Until now, rayon-based carbon fibers have been made of high-purity viscose rayon fibers, which are not only regulated by the government using pollutants, that is, carbon disulfide (CS ₂ ) as a solvent, but also PAN-based and pitch-based carbon fibers. Compared with the economy, the market size is gradually decreasing.

The lyocell fiber was manufactured in 1978 by Akzo-Nobel, a company that developed a new process that is free from environmental pollution and harmful substances to humans. (N-methylmorpholine-N-oxide: NMMO) It is a wet and dry spinning fiber manufactured with the main raw material. The raw material of lyocell fiber is cellulose extracted from wood pulp, which is 100% biodegradable polymer and has environmentally friendly characteristics because it is recyclable. In addition, a new method is applied which does not emit pollutants, which is a big problem of existing rayon fibers.

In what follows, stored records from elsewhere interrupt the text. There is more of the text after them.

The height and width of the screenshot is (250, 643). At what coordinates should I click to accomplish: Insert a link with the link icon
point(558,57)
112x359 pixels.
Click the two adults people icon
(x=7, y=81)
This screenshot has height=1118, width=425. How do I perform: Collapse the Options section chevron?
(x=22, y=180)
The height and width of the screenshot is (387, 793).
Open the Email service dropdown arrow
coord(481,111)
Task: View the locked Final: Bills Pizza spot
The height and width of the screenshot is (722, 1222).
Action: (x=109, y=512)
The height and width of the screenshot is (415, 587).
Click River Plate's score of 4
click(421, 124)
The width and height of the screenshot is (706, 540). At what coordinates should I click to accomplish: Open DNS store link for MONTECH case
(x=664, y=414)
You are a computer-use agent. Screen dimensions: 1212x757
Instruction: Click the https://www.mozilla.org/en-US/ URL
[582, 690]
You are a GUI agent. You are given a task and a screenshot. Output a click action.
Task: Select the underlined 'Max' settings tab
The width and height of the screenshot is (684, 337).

The lyocell fiber is also a cellulose fiber, and the chemical properties are similar to each other, but the mechanical and physical properties are excellent, and the microstructural properties such as crystallinity and crystal orientation are very different. Despite these advantages, it was not produced in the form of spun yarn until early 1990, and commercialized on a small scale as a filament company in early 2000. In 2007, Hyosung Co., Ltd. and Kolon Co., Ltd. have a system for mass production of lyocell filament yarn.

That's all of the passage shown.